The Urantia Book has Changed My Thinking

Submitted by Robert Bruyn

To tell you the truth, I don’t feel that I found The Urantia Book. Rather, it feels as if the book found me through a conspiracy of circumstances that I believe was the work of angels and midwayers.

It was January 1970, a time of turmoil, risk, decisions, and changes. I was in my third year of graduate study in clinical psychology at the University of Kansas in Lawrence. I had just decided to separate from my wife of seven years. I was so unhappy in this relationship that I was willing to give up everything material and even live apart from my precious six-year-old daughter. My first task was to find a place to live. Since it was in the middle of the academic year, few inexpensive apartments were available. I finally found a room – actually a second-story, screened-in porch that had storm windows placed over the screens. The furniture consisted of a small cot, a desk, and a closet. I shared a kitchen and bath with two other students.

Coincidentally, the student living across the hall had discovered The Urantia Book during his four-year stint in the Navy. David Jones had just returned to college following his discharge. (He has his own amazing tale of finding The Urantia Book through a woman in the hills of California, but that’s another story.)

One of the first evenings after moving in, while David was making popcorn and I was warming up a can of soup, he struck up a conversation with me. After discovering my field of study, he asked, “What do they teach about God and religion in psychology?”

“They don’t!” I answered.

“Well, what do you think about God and religion?” he inquired.

“I’m not sure,” I responded. “I think I believe there’s a God but I just don’t know….”

I had been raised in a very religious family in a small town in Iowa. From an early age I attended a conservative Protestant church where The Bible was interpreted literally. If a person were to doubt one part of the literal interpretation of The Bible, then “you might as well throw out the whole thing.” The anatomy courses I had taken in college convinced me of the evolutionary process. Pow! Now what do I believe? Not the biblical Adam and Eve story. For about five years I had been living with this unresolved conflict between evolution and The Bible.

That evening, David took the opportunity to suggest that I might want to look at an interesting book he had found while in the Navy, The Urantia Book. He invited me to stop by his room sometime.

It didn’t take long before I took him up on it, both of us being somewhat alone at the time. David had a large room compared to mine and he owned a stereo system! All I had were my clothes and books. He began to share some passages from the book. Of course, I was curious about what this book had to say about evolution. Immediately I was impressed. The Urantia Book unified science and religion. I could believe in God and in evolution. What a deal! My dilemma was forever resolved. And the book did so much more.

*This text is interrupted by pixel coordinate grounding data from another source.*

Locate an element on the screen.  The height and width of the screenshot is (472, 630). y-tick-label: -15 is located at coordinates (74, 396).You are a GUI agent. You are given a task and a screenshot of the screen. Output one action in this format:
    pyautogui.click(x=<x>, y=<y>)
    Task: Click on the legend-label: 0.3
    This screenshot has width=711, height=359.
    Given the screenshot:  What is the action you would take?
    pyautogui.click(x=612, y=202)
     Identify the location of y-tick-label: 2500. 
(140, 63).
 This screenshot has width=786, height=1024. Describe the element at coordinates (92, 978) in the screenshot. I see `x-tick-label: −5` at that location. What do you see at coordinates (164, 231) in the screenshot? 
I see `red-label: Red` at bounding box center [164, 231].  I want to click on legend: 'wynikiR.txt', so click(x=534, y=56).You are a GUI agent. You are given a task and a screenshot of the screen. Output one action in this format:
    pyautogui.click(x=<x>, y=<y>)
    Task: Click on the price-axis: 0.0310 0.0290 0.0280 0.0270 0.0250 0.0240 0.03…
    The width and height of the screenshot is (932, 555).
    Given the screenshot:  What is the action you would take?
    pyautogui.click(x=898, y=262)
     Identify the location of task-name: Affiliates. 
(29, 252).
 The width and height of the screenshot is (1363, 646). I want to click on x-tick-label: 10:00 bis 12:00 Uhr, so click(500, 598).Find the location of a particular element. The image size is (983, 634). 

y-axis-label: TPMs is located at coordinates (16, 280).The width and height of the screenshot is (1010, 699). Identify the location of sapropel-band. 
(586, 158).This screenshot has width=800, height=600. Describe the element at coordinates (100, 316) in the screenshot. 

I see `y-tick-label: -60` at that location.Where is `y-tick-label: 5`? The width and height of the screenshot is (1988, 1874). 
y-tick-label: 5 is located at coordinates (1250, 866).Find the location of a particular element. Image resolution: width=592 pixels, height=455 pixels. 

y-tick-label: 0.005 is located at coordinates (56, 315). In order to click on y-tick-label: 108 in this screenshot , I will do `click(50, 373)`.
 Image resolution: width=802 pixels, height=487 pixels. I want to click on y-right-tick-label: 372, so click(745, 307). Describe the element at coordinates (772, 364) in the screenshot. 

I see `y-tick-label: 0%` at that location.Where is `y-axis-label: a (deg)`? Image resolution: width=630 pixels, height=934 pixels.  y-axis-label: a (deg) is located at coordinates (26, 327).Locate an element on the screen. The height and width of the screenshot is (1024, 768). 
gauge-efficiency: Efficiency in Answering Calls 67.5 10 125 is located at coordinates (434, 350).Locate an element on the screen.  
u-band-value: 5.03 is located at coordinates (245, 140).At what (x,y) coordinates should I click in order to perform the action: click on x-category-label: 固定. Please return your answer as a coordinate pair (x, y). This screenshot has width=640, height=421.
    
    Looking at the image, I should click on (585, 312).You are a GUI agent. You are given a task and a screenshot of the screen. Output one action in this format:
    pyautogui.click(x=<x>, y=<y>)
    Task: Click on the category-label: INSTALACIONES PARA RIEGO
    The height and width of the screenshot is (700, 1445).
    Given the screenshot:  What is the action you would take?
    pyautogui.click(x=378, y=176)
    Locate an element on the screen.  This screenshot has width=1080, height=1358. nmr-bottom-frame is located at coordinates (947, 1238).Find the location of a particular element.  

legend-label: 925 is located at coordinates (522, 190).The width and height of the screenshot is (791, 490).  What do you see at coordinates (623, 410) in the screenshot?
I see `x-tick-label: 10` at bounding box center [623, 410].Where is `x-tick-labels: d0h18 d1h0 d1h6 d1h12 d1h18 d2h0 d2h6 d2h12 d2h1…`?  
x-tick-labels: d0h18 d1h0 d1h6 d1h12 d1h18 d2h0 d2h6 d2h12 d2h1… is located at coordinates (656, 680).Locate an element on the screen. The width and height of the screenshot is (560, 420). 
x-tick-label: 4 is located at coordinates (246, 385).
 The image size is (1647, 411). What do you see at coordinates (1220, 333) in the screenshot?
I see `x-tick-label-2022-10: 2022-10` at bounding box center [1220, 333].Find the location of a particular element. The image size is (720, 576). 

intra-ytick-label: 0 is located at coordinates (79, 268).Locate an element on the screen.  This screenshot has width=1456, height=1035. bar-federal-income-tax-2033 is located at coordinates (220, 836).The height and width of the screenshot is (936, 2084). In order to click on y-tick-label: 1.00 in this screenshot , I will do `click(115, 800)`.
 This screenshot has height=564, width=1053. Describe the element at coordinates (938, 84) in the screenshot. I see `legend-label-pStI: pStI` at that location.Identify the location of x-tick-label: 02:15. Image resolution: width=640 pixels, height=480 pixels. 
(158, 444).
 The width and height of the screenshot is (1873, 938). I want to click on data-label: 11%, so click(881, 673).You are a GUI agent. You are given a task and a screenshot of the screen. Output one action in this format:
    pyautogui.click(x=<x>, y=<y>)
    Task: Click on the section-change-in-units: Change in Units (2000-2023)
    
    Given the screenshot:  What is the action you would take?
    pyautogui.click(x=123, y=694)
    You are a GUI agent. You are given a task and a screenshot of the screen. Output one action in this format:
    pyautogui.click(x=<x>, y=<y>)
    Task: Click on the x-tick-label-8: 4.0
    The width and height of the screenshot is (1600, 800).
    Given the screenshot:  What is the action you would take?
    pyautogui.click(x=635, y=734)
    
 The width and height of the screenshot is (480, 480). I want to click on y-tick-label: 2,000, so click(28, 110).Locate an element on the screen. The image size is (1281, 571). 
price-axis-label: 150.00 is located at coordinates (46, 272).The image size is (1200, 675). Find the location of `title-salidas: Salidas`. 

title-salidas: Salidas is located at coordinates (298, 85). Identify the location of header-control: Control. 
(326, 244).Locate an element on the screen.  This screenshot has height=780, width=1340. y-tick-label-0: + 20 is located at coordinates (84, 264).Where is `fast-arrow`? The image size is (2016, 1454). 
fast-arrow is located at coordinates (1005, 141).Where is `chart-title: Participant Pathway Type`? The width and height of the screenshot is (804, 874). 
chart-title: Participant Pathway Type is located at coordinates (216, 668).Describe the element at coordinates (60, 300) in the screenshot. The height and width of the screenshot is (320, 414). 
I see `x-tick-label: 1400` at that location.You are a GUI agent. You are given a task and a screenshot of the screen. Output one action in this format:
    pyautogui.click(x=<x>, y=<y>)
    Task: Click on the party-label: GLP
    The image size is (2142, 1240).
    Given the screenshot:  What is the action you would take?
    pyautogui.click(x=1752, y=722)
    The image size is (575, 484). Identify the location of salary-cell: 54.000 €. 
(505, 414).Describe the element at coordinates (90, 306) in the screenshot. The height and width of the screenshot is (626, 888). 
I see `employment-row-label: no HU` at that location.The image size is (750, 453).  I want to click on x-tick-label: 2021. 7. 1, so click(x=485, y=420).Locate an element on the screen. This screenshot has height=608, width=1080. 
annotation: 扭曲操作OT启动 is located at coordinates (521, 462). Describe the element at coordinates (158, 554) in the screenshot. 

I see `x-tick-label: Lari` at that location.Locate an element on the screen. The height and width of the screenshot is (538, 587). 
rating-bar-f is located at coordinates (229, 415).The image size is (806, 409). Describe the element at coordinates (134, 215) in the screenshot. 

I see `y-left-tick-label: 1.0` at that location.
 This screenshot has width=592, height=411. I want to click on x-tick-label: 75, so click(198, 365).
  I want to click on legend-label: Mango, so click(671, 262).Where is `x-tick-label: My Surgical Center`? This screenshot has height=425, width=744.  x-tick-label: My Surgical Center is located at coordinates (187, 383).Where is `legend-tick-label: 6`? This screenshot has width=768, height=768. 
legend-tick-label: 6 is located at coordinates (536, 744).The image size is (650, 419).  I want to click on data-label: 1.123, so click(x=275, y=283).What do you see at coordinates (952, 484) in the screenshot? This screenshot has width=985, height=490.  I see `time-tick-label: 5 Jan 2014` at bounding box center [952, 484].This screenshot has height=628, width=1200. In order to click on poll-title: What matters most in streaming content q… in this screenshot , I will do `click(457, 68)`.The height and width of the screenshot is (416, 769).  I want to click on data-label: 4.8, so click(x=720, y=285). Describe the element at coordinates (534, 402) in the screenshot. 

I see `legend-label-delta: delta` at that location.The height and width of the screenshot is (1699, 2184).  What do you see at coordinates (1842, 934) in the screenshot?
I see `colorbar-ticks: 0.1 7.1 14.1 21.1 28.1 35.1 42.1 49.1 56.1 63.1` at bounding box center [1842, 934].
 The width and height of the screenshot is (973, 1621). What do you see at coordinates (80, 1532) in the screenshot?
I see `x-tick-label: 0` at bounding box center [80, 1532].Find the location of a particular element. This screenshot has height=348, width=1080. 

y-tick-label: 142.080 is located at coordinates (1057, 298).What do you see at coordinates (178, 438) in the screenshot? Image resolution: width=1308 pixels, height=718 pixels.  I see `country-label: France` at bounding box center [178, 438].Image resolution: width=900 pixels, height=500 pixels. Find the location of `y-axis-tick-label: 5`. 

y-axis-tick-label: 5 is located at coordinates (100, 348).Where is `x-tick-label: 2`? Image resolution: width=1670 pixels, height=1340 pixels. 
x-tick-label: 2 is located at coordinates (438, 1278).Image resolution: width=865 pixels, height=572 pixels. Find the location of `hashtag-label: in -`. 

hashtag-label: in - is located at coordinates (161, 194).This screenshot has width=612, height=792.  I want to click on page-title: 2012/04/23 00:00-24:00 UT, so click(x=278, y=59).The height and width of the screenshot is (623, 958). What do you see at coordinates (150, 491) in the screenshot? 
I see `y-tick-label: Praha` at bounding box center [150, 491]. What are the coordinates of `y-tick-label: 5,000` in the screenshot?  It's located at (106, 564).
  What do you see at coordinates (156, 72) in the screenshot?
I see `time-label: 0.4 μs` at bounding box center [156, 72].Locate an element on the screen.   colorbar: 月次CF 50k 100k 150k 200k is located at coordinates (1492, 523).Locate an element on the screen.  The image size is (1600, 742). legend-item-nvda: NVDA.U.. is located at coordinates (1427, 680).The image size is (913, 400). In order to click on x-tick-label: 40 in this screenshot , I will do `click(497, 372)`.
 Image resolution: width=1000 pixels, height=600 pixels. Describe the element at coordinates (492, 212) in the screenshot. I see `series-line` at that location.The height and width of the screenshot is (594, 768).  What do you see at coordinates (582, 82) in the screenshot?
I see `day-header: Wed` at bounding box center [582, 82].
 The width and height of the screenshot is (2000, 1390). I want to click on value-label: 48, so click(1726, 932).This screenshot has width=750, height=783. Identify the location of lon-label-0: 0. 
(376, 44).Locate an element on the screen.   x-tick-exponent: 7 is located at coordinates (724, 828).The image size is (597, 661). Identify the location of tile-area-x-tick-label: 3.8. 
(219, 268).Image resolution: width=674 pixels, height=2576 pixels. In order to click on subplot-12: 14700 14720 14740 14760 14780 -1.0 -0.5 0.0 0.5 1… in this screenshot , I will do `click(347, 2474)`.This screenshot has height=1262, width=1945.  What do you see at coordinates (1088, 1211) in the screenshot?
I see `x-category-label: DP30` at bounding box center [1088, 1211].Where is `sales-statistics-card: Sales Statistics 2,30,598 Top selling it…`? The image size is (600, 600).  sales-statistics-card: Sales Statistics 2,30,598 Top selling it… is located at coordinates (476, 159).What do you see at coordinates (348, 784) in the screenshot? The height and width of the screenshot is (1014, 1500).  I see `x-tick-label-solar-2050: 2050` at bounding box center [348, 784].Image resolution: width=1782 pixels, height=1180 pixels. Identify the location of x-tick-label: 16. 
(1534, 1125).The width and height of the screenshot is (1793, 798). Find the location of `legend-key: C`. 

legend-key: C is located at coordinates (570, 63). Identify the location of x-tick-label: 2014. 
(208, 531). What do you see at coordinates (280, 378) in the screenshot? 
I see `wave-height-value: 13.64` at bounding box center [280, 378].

Little did I know that this was just phase one of the conspiracy. “They [angels] cannot fully control the affairs of their respective realms of action, but they can and do so manipulate planetary conditions and so associate circumstances as favorably to influence the spheres of human activity to which they are attached” (p. 1256)

With a new semester and a new set of classes, I met a student named Barbara Newsom. We became friends. One afternoon we were at a pizza shop and during our conversation I mentioned that my new friend David had shared a very interesting book that I had not heard of before. “I think it’s called Uracia or something,” I said.

“Not The Urantia Book?!” she inquired emphatically. Suddenly, I felt overwhelmed. The feeling was somewhat frightening. I stood up and walked out of the pizza place into the parking lot, somewhat dazed. What was going on here? Two new friends who both knew of a revelatory book that I had never heard of before?

I came to find out that Dr. Myers of Newton, Kansas, had introduced Barbara’s family to The Urantia Book amidst a curious set of circumstances following the death of Barbara’s sister. But that’s another story as well.

I cannot begin to describe the many ways in which The Urantia Book has changed my thinking, my decisions, and my life. I am so grateful for this magnificent revelation of the nature of the universe and my heavenly Dad, and for the wonderful brotherhood of believers – individuals, couples, and families – that I have had the opportunity to become friends with.